Anchovy: Care in a certified fishery
05 Sep 2021
The Buenos Aires anchovy fishery does not play a leading role in the national fishing industry scenario, although it contains some unique characteristics that distinguish it from the rest.
In reality, it is a harvest resource, since it is fished intensively at a certain period of the year on the 39th south latitude in the area known as El Rincón, in southern Buenos Aires.
Unlike other resources such as hake and shrimp that are continuously exploited by the commercial fleet, anchovy does not have great risks of collapse due to overfishing. On the contrary, the pelagic species is under-exploited. Last year 8,200 tons were landed when the maximum allowable catch was 120 thousand tons.
The smaller freshwater fleet fish for anchovy from these days in September and until the summer if the canning industry maintains demand. On land, hundreds of women cut off its head and tail to obtain the steaks. Some end up in an aluminum can but the vast majority are cooked in salt, in large barrels.

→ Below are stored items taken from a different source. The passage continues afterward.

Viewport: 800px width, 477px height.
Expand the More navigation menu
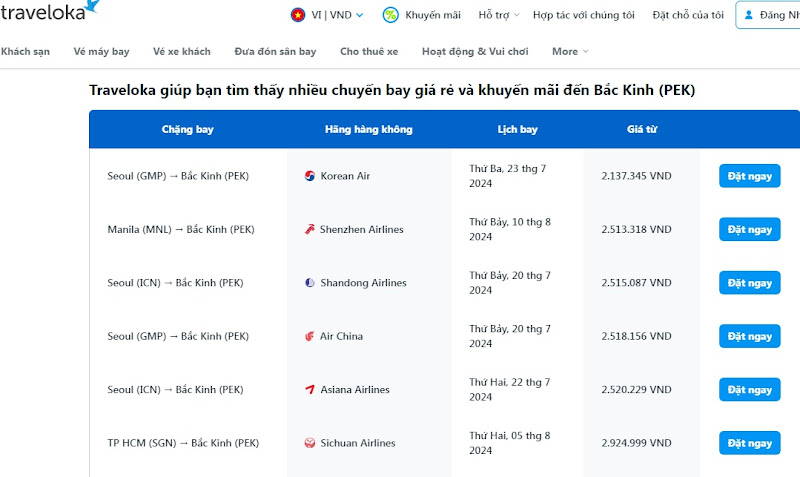[x=570, y=52]
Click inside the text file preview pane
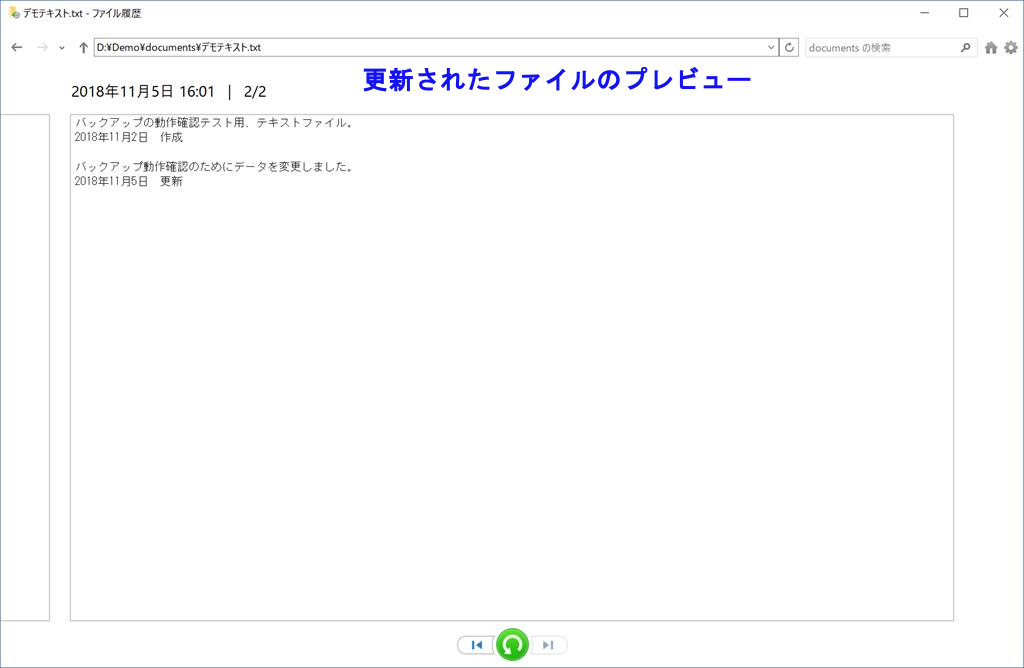 pyautogui.click(x=511, y=400)

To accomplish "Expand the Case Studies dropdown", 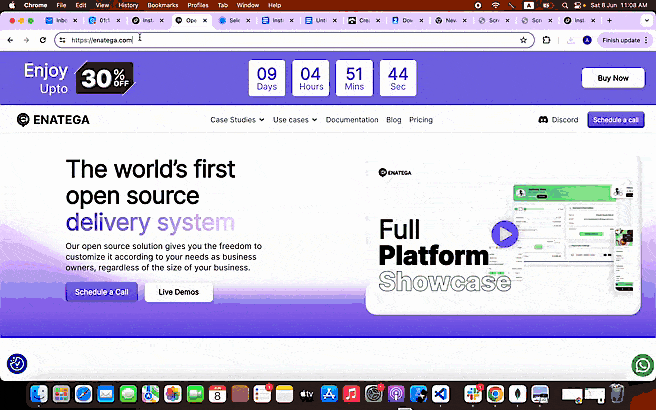I will point(238,120).
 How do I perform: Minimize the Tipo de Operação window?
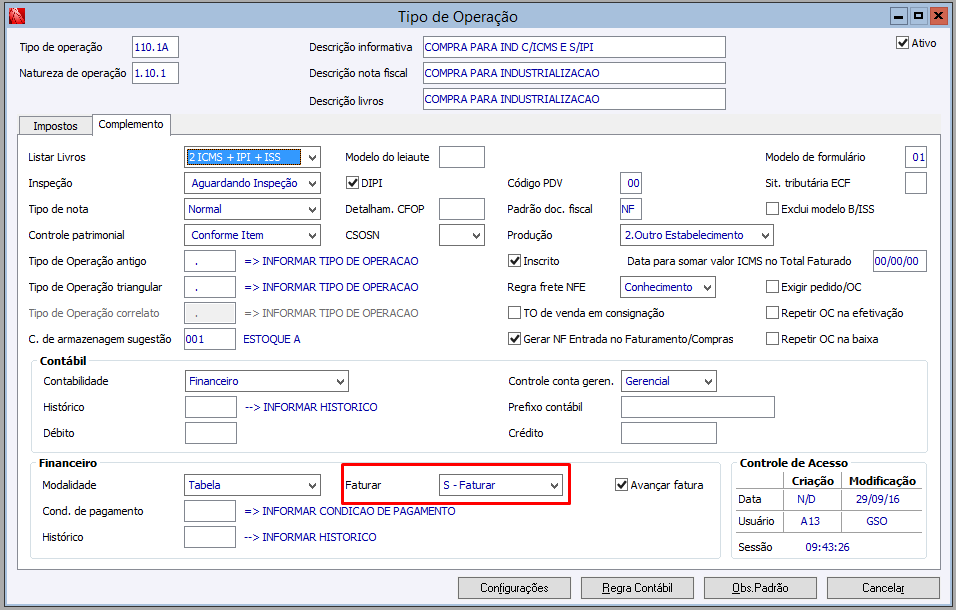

The Buenos Aires anchovy is one of the few certified fisheries. For 10 years the Organización Internacional Agropecuaria (OIA), which works for the Marine Stewardship Council (MSC), determined that the fish population is sustainable, that fishing operations allow the maintenance of the structure, productivity, function and diversity of the ecosystem. . Also that it is subject to an effective management system that entails a responsible and sustainable management of the resource.
Although it is said that the fishery is certified, the certification process is paid by the companies, which are the Client Group. Being certified does not imply a better price for the products exported by the canning and salting sector, but it does allow them to access certain markets that would otherwise be prohibited. Whoever is not part of that Client Group does not have the certification.
Within this context, in the coming weeks two boats that fish for anchovy will be equipped with audible alarms in the nets and floating inflatable buoys as elements to mitigate bycatch and interaction with birds and marine mammals to prevent them from dying or getting injured.
Anchovy is a delicacy for these animals, seagulls, dolphins, sea lions, they try to feed when the net emerges to the surface. The alarms have individual batteries that are attached to the network and emit a sound that alerts mammals and prevents them from approaching. The buoys act as scarecrows and are activated in the network when the water / air interface transits These two boats are not yet defined because the harvest has not yet started. Many boats continue to fish for shrimp and other magrú. In order to evaluate the performance of the devices, sets will be made with and without bycatch mitigation measures.
The observers will film the maneuver to identify the behavior of the birds and marine mammals, and make the necessary adjustments to improve its effectiveness.
This pilot test was defined recently after a plenary meeting in which multiple actors from the fishery participated: companies, fishermen, researchers from the University, Conicet and Inidep as well as environmental organizations.
From Vida Silvestre they issued a document after the plenary meeting. Diego Rodríguez and Juan Seco Pon, both researchers from the UNMdP, recognized that with these dissuasive elements “it is not intended that the incidental capture of these species with conservation problems is null, but rather that the objective is to reduce their capture as much as possible, while maintaining the same production levels ”.
Juan de la Garza, Head of the INIDEP Biological-Fisheries and Environmental Information Acquisition Program, highlighted that “mitigation measures and the implementation of good fishing practices, as well as management measures by the Federal Fisheries Council and the Authorities Application, are part of Ecosystem-Based Management ”. The alarms and buoys were provided by the group of private sector fishing companies that are part of the certification process and by the Fundación Vida Silvestre Argentina.
Verónica García, advisor to the Foundation, assured that “it is essential to accompany the efforts of all sectors that want to modify their productive practices towards those that minimize the impact on the ecosystem and the species that live there, to achieve sustainable development” .
Juan Manuel Di Costanzo, captain B / P Beagle Channel pointed out that “obviously we are concerned that mitigation measures do not threaten the safety of the crew and our work, but for some time we have been carrying out fishing maneuvers to avoid damaging these species ”.
Anchovy does not appear on the podium of the main species of the industry but it marks the way in the sustainable management of the resource and the accompanying fauna. A path that actors from other fisheries must necessarily look at.